The U.S. District Court for the Eastern District of Louisiana must still approve the settlement, Halliburton said. The amount will be paid in three installments over the next two years and will be kept in a trust until all appeals are resolved, the company said.
In April 2010 a blowout and explosion and occurred at BP’s Macondo well, killing 11 workers and spilling millions of barrels of oil for months after the disaster. The full economic and environmental impact of the spill remains unknown.
Under the settlement, Halliburton is protected from further punitive damages if the court rules in the future that the company was negligent in its role in the blowout, said Mark McCollum, the company's chief financial officer. Plaintiffs could choose to hold out for a larger settlement, but in that case, Halliburton would most likely appeal the decision, which would further delay payments.
Halliburton provided cementing services for BP’s well and placed the centralizers responsible for stabilizing the drilled hole during cementing. The company said the spill was BP’s fault because it decided to use only six centralizers, which Halliburton said was an effort by BP to save time and money.
The companies sued each other over which was responsible in 2011. In October 2013 a former Halliburton manager, Anthony Badalamenti, pleaded guilty to accusations that he destroyed evidence related to the spill. Badalamenti, who was given one year of probation, said it was discovered after the spill that the use of fewer centralizers on the well made little difference and he ordered the program manager to destroy the results of the simulation.
BP has so far paid about $28 billion for its part in the blowout.
April marked the spill’s fourth anniversary, and the National Wildlife Federation (NWF) released a report cataloging persistent health and environmental effects due to the incident.

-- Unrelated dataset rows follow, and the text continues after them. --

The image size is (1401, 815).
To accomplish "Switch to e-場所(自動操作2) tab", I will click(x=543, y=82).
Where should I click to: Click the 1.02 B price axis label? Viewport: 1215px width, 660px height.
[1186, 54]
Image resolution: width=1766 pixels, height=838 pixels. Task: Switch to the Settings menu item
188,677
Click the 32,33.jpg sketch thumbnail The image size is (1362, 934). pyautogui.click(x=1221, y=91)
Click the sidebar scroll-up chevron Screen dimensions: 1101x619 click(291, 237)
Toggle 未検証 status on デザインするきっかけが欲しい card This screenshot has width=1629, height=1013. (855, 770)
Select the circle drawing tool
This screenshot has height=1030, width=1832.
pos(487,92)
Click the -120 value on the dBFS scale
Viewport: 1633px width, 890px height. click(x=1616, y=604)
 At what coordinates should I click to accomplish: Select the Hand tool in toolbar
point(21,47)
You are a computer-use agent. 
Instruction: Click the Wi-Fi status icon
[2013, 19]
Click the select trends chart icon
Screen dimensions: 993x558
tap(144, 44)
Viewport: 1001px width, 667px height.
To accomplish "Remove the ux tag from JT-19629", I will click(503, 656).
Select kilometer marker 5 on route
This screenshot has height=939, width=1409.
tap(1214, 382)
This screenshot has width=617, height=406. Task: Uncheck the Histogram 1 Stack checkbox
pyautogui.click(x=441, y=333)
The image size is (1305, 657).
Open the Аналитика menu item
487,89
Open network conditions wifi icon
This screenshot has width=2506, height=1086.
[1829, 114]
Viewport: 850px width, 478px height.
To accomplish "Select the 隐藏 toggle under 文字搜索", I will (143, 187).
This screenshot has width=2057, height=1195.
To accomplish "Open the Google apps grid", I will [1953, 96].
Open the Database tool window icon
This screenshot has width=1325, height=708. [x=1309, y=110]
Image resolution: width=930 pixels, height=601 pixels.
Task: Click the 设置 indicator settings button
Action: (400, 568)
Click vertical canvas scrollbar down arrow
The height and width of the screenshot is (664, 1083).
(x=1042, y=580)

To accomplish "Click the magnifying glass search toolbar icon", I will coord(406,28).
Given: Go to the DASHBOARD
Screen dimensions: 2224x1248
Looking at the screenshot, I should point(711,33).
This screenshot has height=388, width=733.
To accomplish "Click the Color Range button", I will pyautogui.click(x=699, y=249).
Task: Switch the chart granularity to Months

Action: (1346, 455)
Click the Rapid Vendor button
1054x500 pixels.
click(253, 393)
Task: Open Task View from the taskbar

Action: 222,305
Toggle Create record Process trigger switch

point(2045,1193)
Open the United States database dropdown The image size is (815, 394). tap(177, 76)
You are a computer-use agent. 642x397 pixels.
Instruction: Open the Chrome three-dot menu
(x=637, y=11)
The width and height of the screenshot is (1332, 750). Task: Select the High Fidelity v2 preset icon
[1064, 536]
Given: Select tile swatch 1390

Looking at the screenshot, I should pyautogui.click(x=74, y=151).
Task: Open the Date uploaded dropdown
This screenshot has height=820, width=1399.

More than 8,000 birds, sea turtles and marine mammals were injured or killed in the months following the disaster, according to the NWF report.
The report called special attention to the effects of controversial dispersants used to clean up the spill. Two million gallons of chemical dispersants were used after the blowout, according to the NWF, which merely break up large volumes of oil into smaller amounts and scatter it.
That’s why oil continues to wash up on wetlands and beaches and contaminate the food chain in the Gulf region, the NWF said.